> Extrait du document
▽

Vous résidez au Japon depuis maintenant plusieurs mois. Tombé amoureux de la cuisine locale, vous prenez toujours plaisir à découvrir de nouvelles saveurs. Mais voilà qu’au détour d’une rue, l’odeur alléchante des viennoiseries se fait sentir ! Vous avez l’eau à la bouche en pensant aux baguettes sortant du four, et la vue de la boulangerie n’arrange rien à la situation.
Serait-ce le mal du pays ?
Non. Simplement le manque de pain !
Heureusement, il en existe de toutes sortes sur l’archipel. Y compris du pain »français ».
La petite histoire du pain japonais…
Introduit par des missionnaires portugais au XVIe siècle, le pain ne devient populaire au Japon que deux siècles plus tard, avec l’apparition des premiers boulangers japonais.
C’est en effet à cette époque que Yasubei Kimura – un ancien samouraï (侍) reconverti dans la boulangerie – crée les premiers anpan (餡パン), de petits pains sucrés fourrés à la pâte de haricot rouge anko (餡).
Très vite, la recette est un franc succès. Et le Japon voit apparaître ses premières viennoiseries sous forme de pain.
Prenant l’apparence de petits beignets, ces dernières sont souvent sucrées. Et rares sont celles qui ne contiennent que de la mie. Il faudra en réalité attendre la fin de la Deuxième Guerre Mondiale, pour que les premiers pains non-fourrés voient le jour.
Sous influence de l’occupation américaine, le pain de mie devient alors le nouveau pain à la mode ! Riche en calcium et en vitamines B1, le pain au lait d’Hokkaido comme on l’appelle, vient en effet répondre à un enjeu sanitaire majeur. Il est introduit ainsi dans les déjeuners scolaires à la fin des années 1940, et intègre petit à petit le quotidien japonais où il troque son nom d’origine pour une appellation plus locale. Devenu shokupan (食パン) – ou pain du repas – il fait désormais partie de la cuisine locale.

△

> Données fournies
▽

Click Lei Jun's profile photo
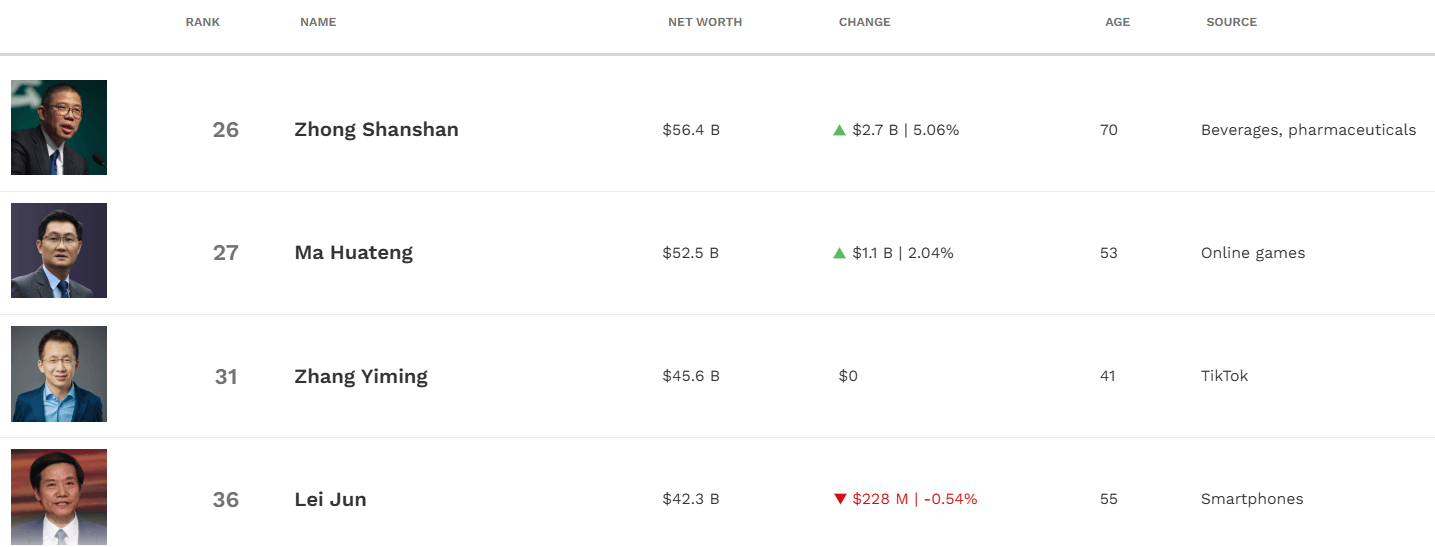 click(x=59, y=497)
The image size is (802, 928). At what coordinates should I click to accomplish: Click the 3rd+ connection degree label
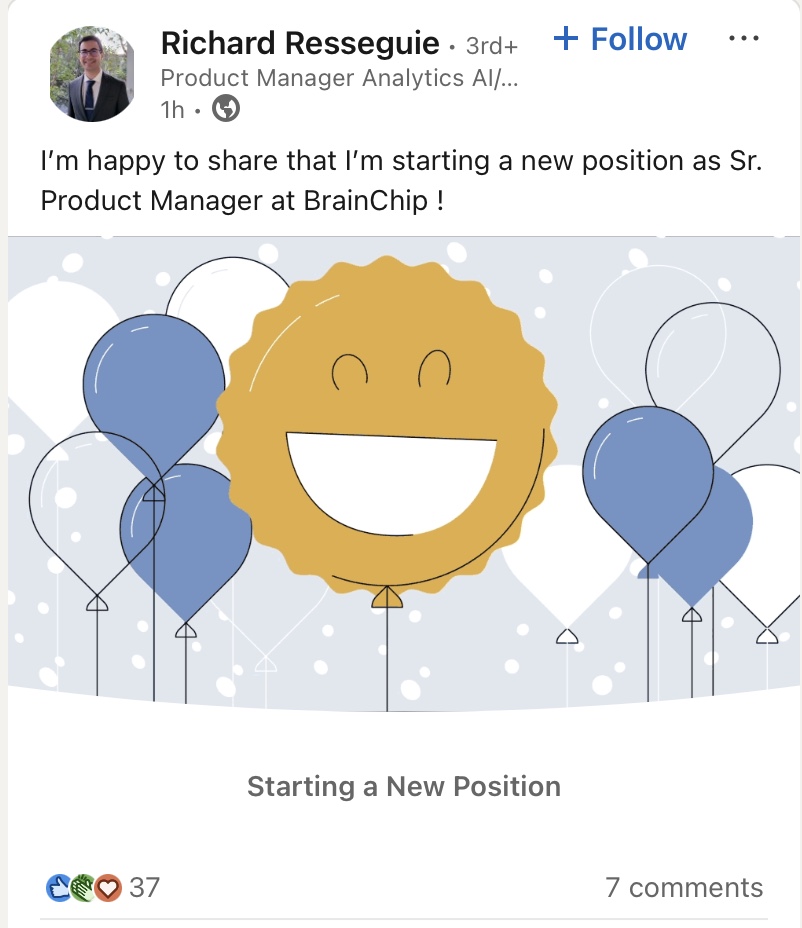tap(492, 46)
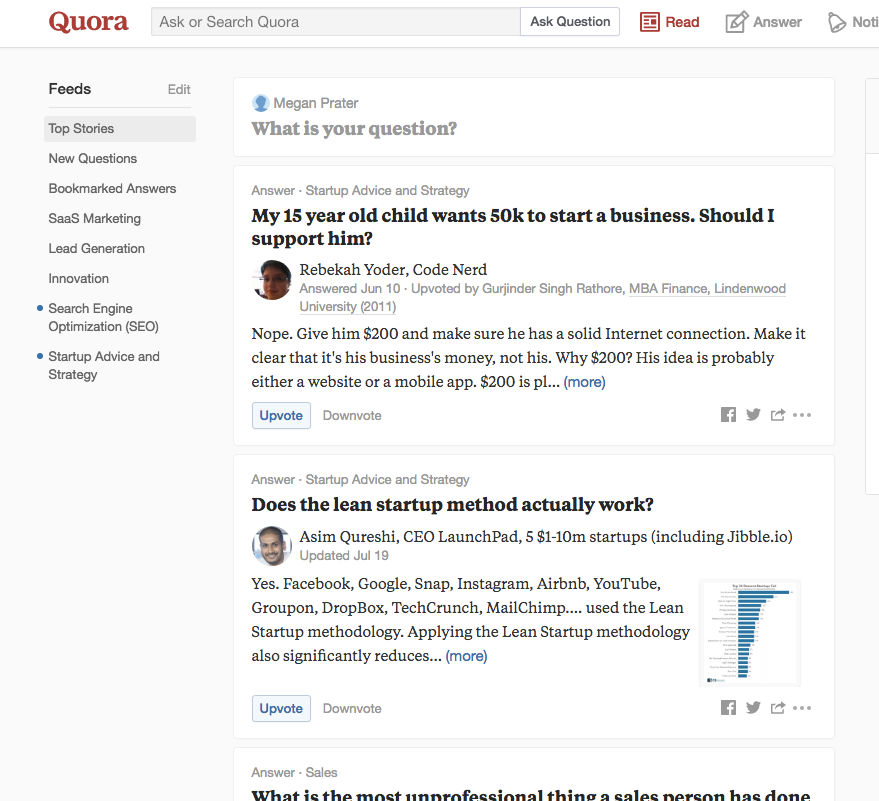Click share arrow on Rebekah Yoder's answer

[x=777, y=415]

△

> Exercices
a: Indiquez si chaque affirmation ci-dessous concorde avec l'extrait du document. Répondez par oui ou non et citez textuellement les mots décisifs.
(i) Le pain a été apporté au Japon par des missionnaires portugais au XVIe siècle.
(ii) Les premiers anpan étaient fourrés à la crème.
(iii) Le pain au lait d'Hokkaido entre dans les déjeuners scolaires au début des années 1960.
b: Recopiez mot pour mot le passage de l'extrait du document qui commence à « Très vite, la » et se termine à « la cuisine locale. ».

> Réponses par exercice
a:
(i) Oui : « Introduit par des missionnaires portugais au XVIe siècle »
(ii) Non : « de petits pains sucrés fourrés à la pâte de haricot rouge anko (餡) »
(iii) Non : « Il est introduit ainsi dans les déjeuners scolaires à la fin des années 1940 »

b:
Très vite, la recette est un franc succès. Et le Japon voit apparaître ses premières viennoiseries sous forme de pain.
Prenant l’apparence de petits beignets, ces dernières sont souvent sucrées. Et rares sont celles qui ne contiennent que de la mie. Il faudra en réalité attendre la fin de la Deuxième Guerre Mondiale, pour que les premiers pains non-fourrés voient le jour.
Sous influence de l’occupation américaine, le pain de mie devient alors le nouveau pain à la mode ! Riche en calcium et en vitamines B1, le pain au lait d’Hokkaido comme on l’appelle, vient en effet répondre à un enjeu sanitaire majeur. Il est introduit ainsi dans les déjeuners scolaires à la fin des années 1940, et intègre petit à petit le quotidien japonais où il troque son nom d’origine pour une appellation plus locale. Devenu shokupan (食パン) – ou pain du repas – il fait désormais partie de la cuisine locale.